WORK TASK: Each line below is to be copied out exactly, and none may be omitted.

MATERIAL TO PROCESS:
-=-=-

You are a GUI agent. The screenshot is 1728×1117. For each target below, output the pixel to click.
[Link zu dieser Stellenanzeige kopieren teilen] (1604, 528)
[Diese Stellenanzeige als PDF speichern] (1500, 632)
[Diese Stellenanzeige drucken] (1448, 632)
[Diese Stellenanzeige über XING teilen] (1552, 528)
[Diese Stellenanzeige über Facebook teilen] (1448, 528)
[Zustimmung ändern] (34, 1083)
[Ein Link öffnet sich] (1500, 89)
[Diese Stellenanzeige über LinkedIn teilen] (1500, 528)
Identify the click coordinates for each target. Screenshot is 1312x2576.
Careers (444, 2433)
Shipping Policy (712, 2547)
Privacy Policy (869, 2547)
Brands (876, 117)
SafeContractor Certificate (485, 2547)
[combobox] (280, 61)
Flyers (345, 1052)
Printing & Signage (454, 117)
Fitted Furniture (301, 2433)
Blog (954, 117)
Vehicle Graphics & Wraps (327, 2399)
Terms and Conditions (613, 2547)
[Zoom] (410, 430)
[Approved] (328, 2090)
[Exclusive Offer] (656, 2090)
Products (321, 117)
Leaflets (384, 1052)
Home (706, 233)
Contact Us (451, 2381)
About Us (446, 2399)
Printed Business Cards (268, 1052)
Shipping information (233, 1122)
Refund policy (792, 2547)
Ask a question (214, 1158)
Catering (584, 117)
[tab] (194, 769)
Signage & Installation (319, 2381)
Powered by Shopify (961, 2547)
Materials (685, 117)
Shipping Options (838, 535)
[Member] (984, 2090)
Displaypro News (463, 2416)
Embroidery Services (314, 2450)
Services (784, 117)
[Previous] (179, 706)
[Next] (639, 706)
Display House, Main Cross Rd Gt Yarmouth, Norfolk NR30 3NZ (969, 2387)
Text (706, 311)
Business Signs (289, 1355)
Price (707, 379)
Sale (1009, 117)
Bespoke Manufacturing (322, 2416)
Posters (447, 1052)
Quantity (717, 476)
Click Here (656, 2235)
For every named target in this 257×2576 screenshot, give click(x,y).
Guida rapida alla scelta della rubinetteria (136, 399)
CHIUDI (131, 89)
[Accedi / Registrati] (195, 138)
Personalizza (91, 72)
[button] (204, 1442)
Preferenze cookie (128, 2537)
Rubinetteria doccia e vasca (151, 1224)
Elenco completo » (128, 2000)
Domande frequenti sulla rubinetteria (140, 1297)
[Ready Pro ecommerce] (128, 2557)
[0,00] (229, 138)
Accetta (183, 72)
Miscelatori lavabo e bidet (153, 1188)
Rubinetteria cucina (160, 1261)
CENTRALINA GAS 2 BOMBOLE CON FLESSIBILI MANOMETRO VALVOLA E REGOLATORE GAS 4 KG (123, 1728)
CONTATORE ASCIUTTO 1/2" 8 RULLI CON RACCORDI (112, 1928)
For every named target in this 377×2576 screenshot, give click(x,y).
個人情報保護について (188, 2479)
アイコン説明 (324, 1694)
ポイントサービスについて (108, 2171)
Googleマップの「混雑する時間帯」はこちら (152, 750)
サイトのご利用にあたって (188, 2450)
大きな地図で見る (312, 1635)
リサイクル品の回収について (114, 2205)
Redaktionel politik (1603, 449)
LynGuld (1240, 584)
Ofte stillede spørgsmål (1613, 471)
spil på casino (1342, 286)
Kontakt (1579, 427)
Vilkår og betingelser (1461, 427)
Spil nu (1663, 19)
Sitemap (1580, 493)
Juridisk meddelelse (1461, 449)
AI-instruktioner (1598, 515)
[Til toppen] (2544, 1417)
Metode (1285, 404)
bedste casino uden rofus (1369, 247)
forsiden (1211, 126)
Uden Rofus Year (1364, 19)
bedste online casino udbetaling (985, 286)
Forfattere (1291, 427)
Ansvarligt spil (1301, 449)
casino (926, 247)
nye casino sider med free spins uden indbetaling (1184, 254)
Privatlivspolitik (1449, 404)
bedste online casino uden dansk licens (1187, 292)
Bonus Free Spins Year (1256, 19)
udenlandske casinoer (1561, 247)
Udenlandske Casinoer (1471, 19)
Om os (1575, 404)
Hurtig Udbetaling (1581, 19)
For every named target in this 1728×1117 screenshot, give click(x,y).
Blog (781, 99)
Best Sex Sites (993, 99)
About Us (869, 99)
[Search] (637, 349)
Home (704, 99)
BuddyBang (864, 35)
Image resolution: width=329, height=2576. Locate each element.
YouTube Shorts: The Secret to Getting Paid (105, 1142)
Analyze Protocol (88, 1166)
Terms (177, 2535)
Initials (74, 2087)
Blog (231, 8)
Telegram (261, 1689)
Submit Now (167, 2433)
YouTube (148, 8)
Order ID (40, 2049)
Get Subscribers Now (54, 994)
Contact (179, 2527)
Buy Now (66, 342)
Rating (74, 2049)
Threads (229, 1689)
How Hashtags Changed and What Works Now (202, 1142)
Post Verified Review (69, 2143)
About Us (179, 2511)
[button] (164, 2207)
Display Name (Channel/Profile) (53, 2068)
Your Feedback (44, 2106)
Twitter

-=-=-

RESPONSE:
You are a GUI agent. The screenshot is 1728×1117. For each target below, output the pixel to click.
[Link zu dieser Stellenanzeige kopieren teilen] (1604, 528)
[Diese Stellenanzeige als PDF speichern] (1500, 632)
[Diese Stellenanzeige drucken] (1448, 632)
[Diese Stellenanzeige über XING teilen] (1552, 528)
[Diese Stellenanzeige über Facebook teilen] (1448, 528)
[Zustimmung ändern] (34, 1083)
[Ein Link öffnet sich] (1500, 89)
[Diese Stellenanzeige über LinkedIn teilen] (1500, 528)
Identify the click coordinates for each target. Screenshot is 1312x2576.
Careers (444, 2433)
Shipping Policy (712, 2547)
Privacy Policy (869, 2547)
Brands (876, 117)
SafeContractor Certificate (485, 2547)
[combobox] (280, 61)
Flyers (345, 1052)
Printing & Signage (454, 117)
Fitted Furniture (301, 2433)
Blog (954, 117)
Vehicle Graphics & Wraps (327, 2399)
Terms and Conditions (613, 2547)
[Zoom] (410, 430)
[Approved] (328, 2090)
[Exclusive Offer] (656, 2090)
Products (321, 117)
Leaflets (384, 1052)
Home (706, 233)
Contact Us (451, 2381)
About Us (446, 2399)
Printed Business Cards (268, 1052)
Shipping information (233, 1122)
Refund policy (792, 2547)
Ask a question (214, 1158)
Catering (584, 117)
[tab] (194, 769)
Signage & Installation (319, 2381)
Powered by Shopify (961, 2547)
Materials (685, 117)
Shipping Options (838, 535)
[Member] (984, 2090)
Displaypro News (463, 2416)
Embroidery Services (314, 2450)
Services (784, 117)
[Previous] (179, 706)
[Next] (639, 706)
Display House, Main Cross Rd Gt Yarmouth, Norfolk NR30 3NZ (969, 2387)
Text (706, 311)
Business Signs (289, 1355)
Price (707, 379)
Sale (1009, 117)
Bespoke Manufacturing (322, 2416)
Posters (447, 1052)
Quantity (717, 476)
Click Here (656, 2235)
For every named target in this 257×2576 screenshot, give click(x,y).
Guida rapida alla scelta della rubinetteria (136, 399)
CHIUDI (131, 89)
[Accedi / Registrati] (195, 138)
Personalizza (91, 72)
[button] (204, 1442)
Preferenze cookie (128, 2537)
Rubinetteria doccia e vasca (151, 1224)
Elenco completo » (128, 2000)
Domande frequenti sulla rubinetteria (140, 1297)
[Ready Pro ecommerce] (128, 2557)
[0,00] (229, 138)
Accetta (183, 72)
Miscelatori lavabo e bidet (153, 1188)
Rubinetteria cucina (160, 1261)
CENTRALINA GAS 2 BOMBOLE CON FLESSIBILI MANOMETRO VALVOLA E REGOLATORE GAS 4 KG (123, 1728)
CONTATORE ASCIUTTO 1/2" 8 RULLI CON RACCORDI (112, 1928)
For every named target in this 377×2576 screenshot, give click(x,y).
個人情報保護について (188, 2479)
アイコン説明 (324, 1694)
ポイントサービスについて (108, 2171)
Googleマップの「混雑する時間帯」はこちら (152, 750)
サイトのご利用にあたって (188, 2450)
大きな地図で見る (312, 1635)
リサイクル品の回収について (114, 2205)
Redaktionel politik (1603, 449)
LynGuld (1240, 584)
Ofte stillede spørgsmål (1613, 471)
spil på casino (1342, 286)
Kontakt (1579, 427)
Vilkår og betingelser (1461, 427)
Spil nu (1663, 19)
Sitemap (1580, 493)
Juridisk meddelelse (1461, 449)
AI-instruktioner (1598, 515)
[Til toppen] (2544, 1417)
Metode (1285, 404)
bedste casino uden rofus (1369, 247)
forsiden (1211, 126)
Uden Rofus Year (1364, 19)
bedste online casino udbetaling (985, 286)
Forfattere (1291, 427)
Ansvarligt spil (1301, 449)
casino (926, 247)
nye casino sider med free spins uden indbetaling (1184, 254)
Privatlivspolitik (1449, 404)
bedste online casino uden dansk licens (1187, 292)
Bonus Free Spins Year (1256, 19)
udenlandske casinoer (1561, 247)
Udenlandske Casinoer (1471, 19)
Om os (1575, 404)
Hurtig Udbetaling (1581, 19)
For every named target in this 1728×1117 screenshot, give click(x,y).
Blog (781, 99)
Best Sex Sites (993, 99)
About Us (869, 99)
[Search] (637, 349)
Home (704, 99)
BuddyBang (864, 35)
Image resolution: width=329, height=2576. Locate each element.
YouTube Shorts: The Secret to Getting Paid (105, 1142)
Analyze Protocol (88, 1166)
Terms (177, 2535)
Initials (74, 2087)
Blog (231, 8)
Telegram (261, 1689)
Submit Now (167, 2433)
YouTube (148, 8)
Order ID (40, 2049)
Get Subscribers Now (54, 994)
Contact (179, 2527)
Buy Now (66, 342)
Rating (74, 2049)
Threads (229, 1689)
How Hashtags Changed and What Works Now (202, 1142)
Post Verified Review (69, 2143)
About Us (179, 2511)
[button] (164, 2207)
Display Name (Channel/Profile) (53, 2068)
Your Feedback (44, 2106)
Twitter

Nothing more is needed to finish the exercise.